Six months ago, Democrats were riding high. They had just improbably overperformed in the midterm elections; if it wasn’t for the meltdown of New York’s Democratic Party, they likely would have held onto slim majorities in both chambers of Congress. Their victory in those elections was as much a repudiation of the Republican Party as it was an endorsement of Joe Biden’s first two years—if not more so, given the president’s anemic popularity. Voters were clearly opposed to the GOP’s growing extremism.
And so, the Democrats decided to press their advantage. Instead of raising the debt limit during the lame duck, when they still possessed a narrow advantage in both the House and the Senate, they made the strategic decision to do nothing. When the need to raise the debt limit approached in 2023, the thinking went, the Republicans now in control of the House would once again show their extremism, voters would recoil, and—voila—another Democratic masterstroke. “Although there is grave risk to the economy, the gun is in Republicans’ hands,” a Biden adviser told Politico a week after the midterm elections. “And there is little question as to who will get blamed for this.” Sure, the risks were great—default would be an economic calamity—but the potential rewards were enormous, especially with the 2024 election looming. So the Democrats made a bet: make raising the debt limit the GOP’s responsibility.
One need not have hindsight to see the folly here, which many noted at the time. But as the debt limit hurtles closer—the United States could default in less than two weeks—it looks more and more like a catastrophic miscalculation.
The Republican position on the debt limit is exactly what everyone expected. Although both parties have routinely raised the limit since it originated during World War II without much fuss, Republicans more recently have refused to do so when they’re in the minority in Washington. During Obama’s first term, they have taken the debt limit hostage to try to force the Democrats to make steep cuts to social spending programs, many of which are aimed at helping the poor.
The Democrats knew the Republicans would do this, which is why Biden insisted for months that he would not negotiate over the debt ceiling. And yet here he is today, very much negotiating over the debt ceiling. Cuts are on the table: Over the weekend, Democrats offered to essentially freeze spending on both domestic and military spending, a deal Republicans rejected. The GOP countered with increasing spending for the military, as well as border security—both of which would require even steeper cuts elsewhere.
So Republicans are predictably being unreasonable. But there is no sign yet that the Democrats are getting the outcome they’d hoped for—that voters would recognize that the GOP was acting in bad faith, thereby putting pressure on House Majority Leader Kevin McCarthy to cave. Recent polling from ABC and The Washington Post does give Democrats a narrow advantage, but not much of one. An equal number of voters from each party—78 percent—would blame the opposite party for default, not surprising given the level of partisanship at the moment. Thirty-seven percent of independents say they would blame Republicans, with 29 percent blaming Joe Biden and 24 percent blaming both parties equally—hardly a resounding political statement.

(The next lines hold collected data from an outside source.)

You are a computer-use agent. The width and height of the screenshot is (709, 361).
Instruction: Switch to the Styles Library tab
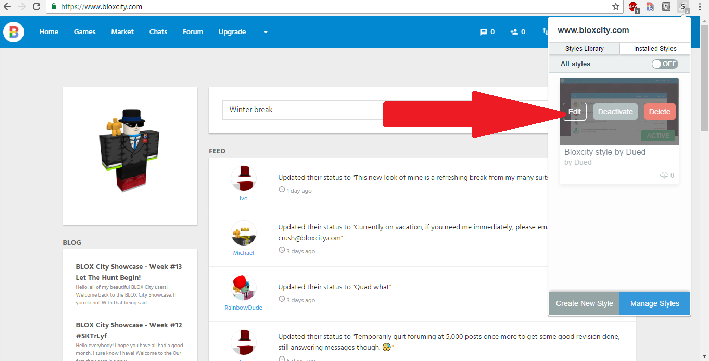pyautogui.click(x=584, y=48)
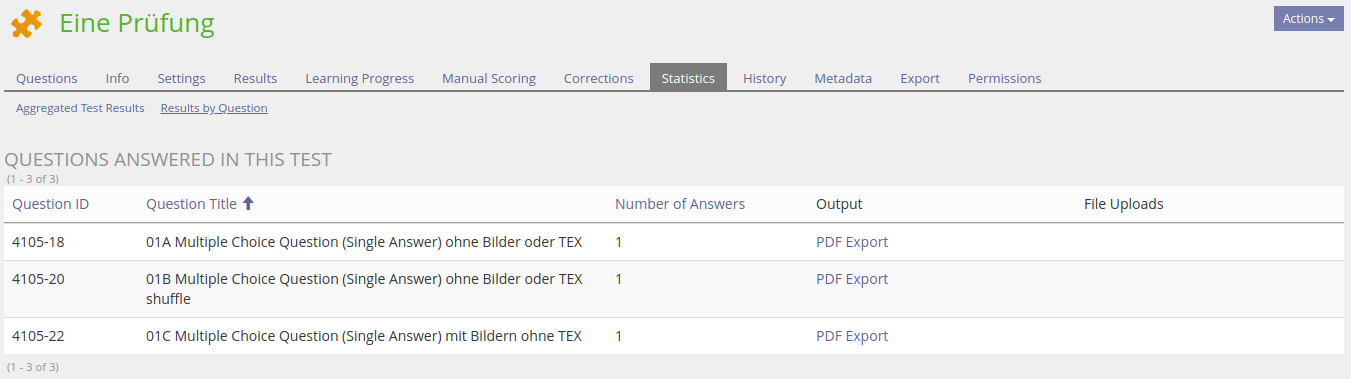View the History tab
The image size is (1351, 379).
[x=764, y=78]

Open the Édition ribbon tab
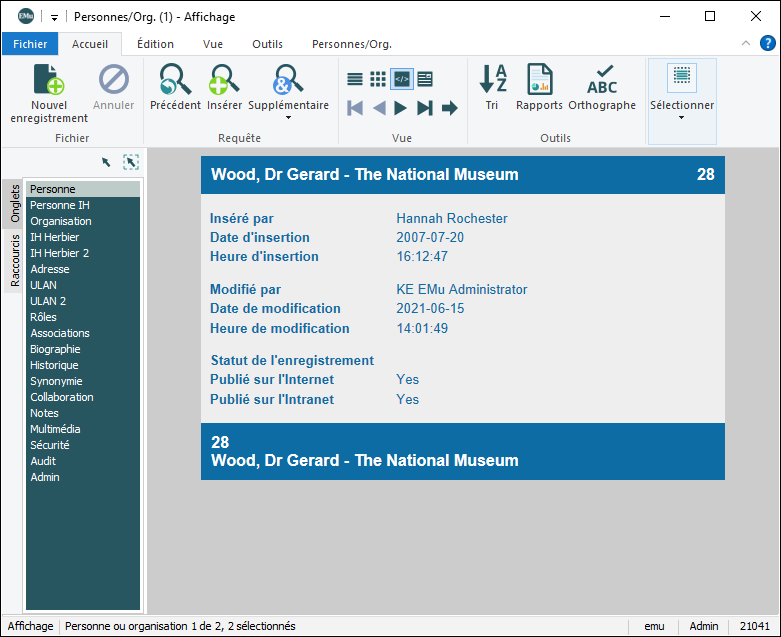click(x=155, y=44)
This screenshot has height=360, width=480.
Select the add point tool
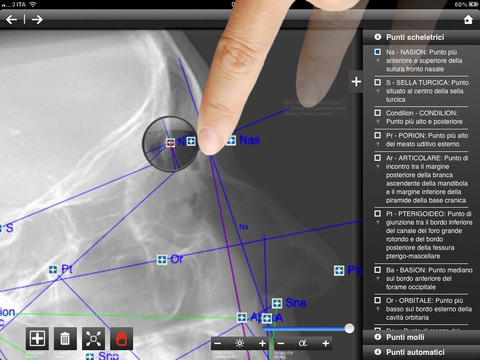coord(37,338)
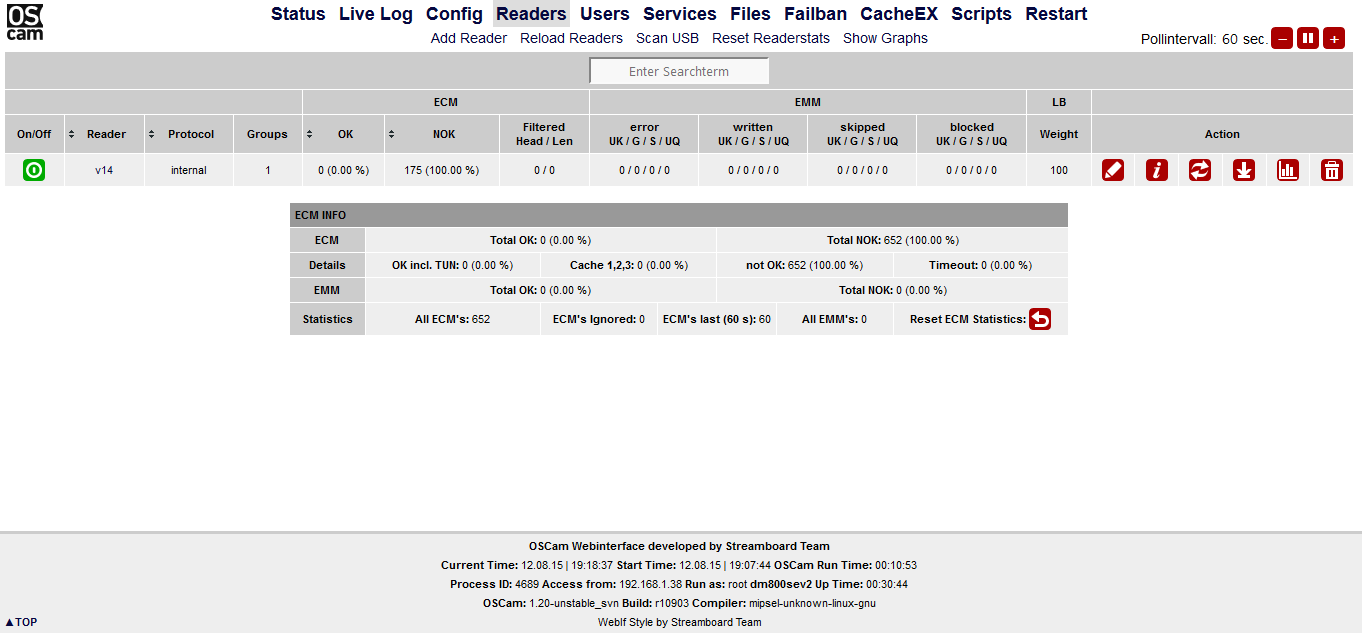Open the info icon for reader v14
The height and width of the screenshot is (633, 1366).
pyautogui.click(x=1157, y=170)
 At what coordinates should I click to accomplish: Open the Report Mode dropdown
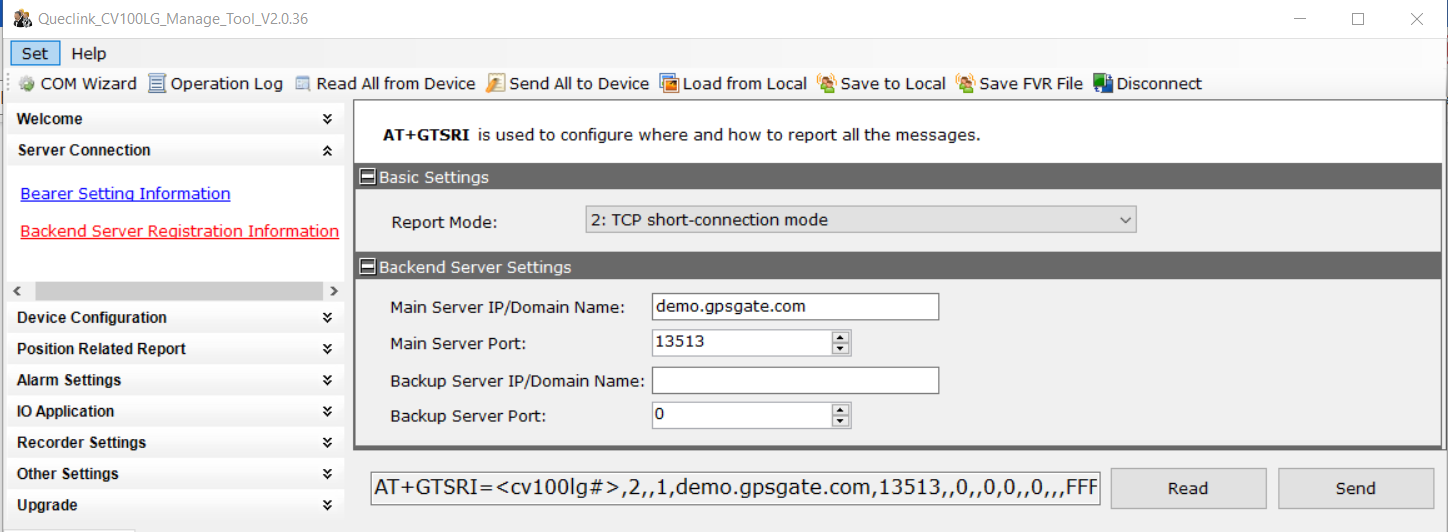(x=860, y=220)
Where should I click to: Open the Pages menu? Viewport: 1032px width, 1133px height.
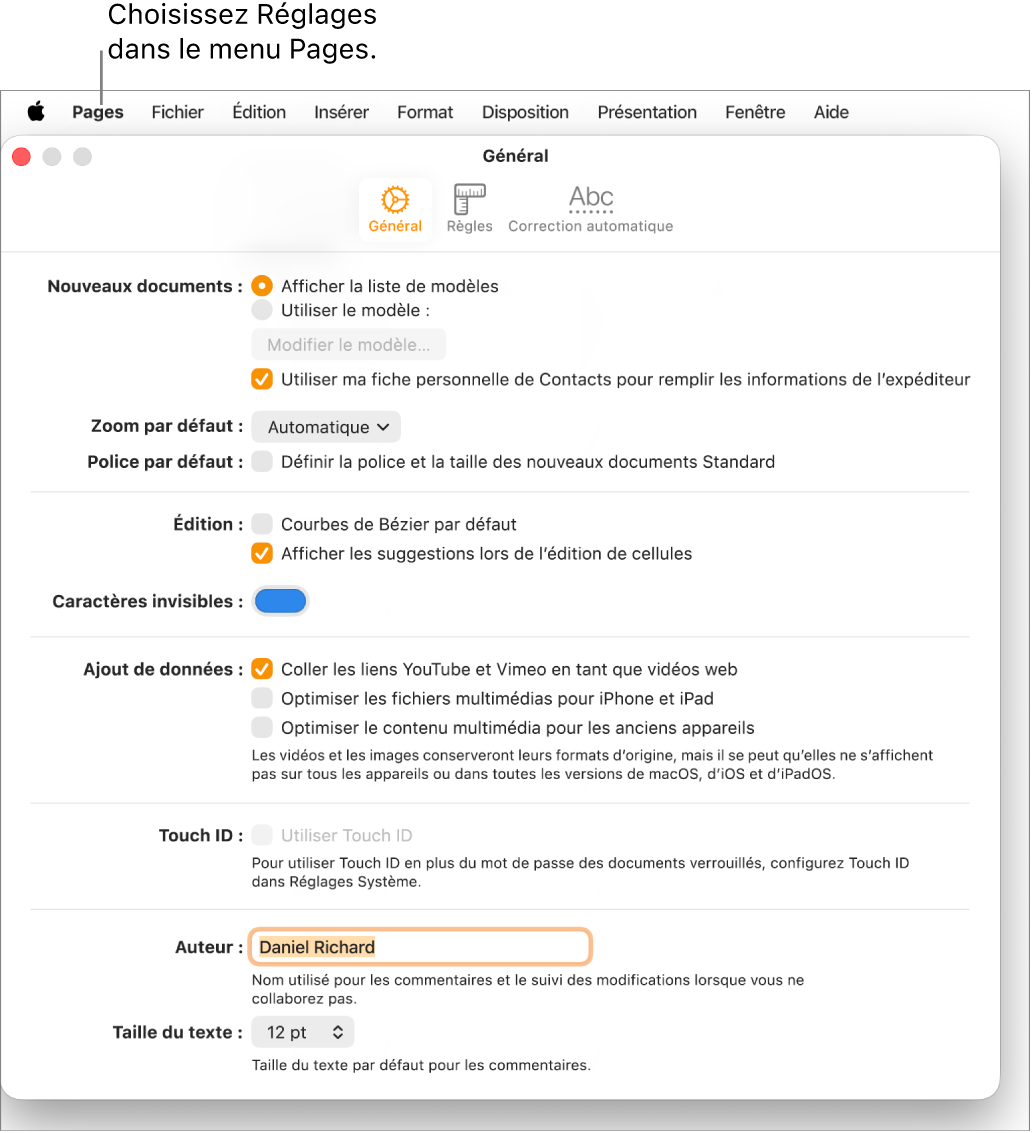click(x=97, y=112)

To be fair, the Democrats may have ended up in this position anyway. Raising the debt ceiling in the lame-duck session would have required assent from Senators Joe Manchin and Kyrsten Sinema, but surely, as The American Prospect’s David Dayen pointed out, they would have been easier to negotiate with than McCarthy. And even if Democrats had accomplished that, Republicans would use the appropriations process to try to extract deep cuts. But the economic risks associated with appropriations are significantly lower, which would increase Democratic leverage: With the debt ceiling, Republicans can threaten to essentially nuke the entire economy unless Democrats capitulate.
No wonder some Democrats are regretting the decision that led to this point. “If I could do one thing different” it would be not hiking the debt limit during the lame duck, Virginia senator Tim Kaine told Politico last week. “And I was saying it at the time … ‘hey, we got the votes.’” One Democratic Senate aide echoed Kaine’s sentiment to Semafor, saying, “We had a lot of time to come up with a plan. And we didn’t.”
Democrats are now in a position that appears to be the worst of both worlds: If the debt ceiling is breached, they will reap much of the political fallout. If it isn’t, they likely will have to agree to significant cuts to crucial programs like welfare and food stamps. Either way, they will complain about the wreckage caused by Republican extremism, and hope voters see their side of it. But the Democrats will only have themselves to blame for this mess.